== PROBLEM DESCRIPTION ==
I would like you to restate each record word for word.

== Collected data entries ==

--- START ---

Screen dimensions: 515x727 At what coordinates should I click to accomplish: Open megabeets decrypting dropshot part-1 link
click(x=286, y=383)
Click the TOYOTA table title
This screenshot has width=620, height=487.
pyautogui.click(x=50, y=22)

--- END ---

== ANSWER BOX ==
Screen dimensions: 515x727 At what coordinates should I click to accomplish: Open megabeets decrypting dropshot part-1 link
click(x=286, y=383)
Click the TOYOTA table title
This screenshot has width=620, height=487.
pyautogui.click(x=50, y=22)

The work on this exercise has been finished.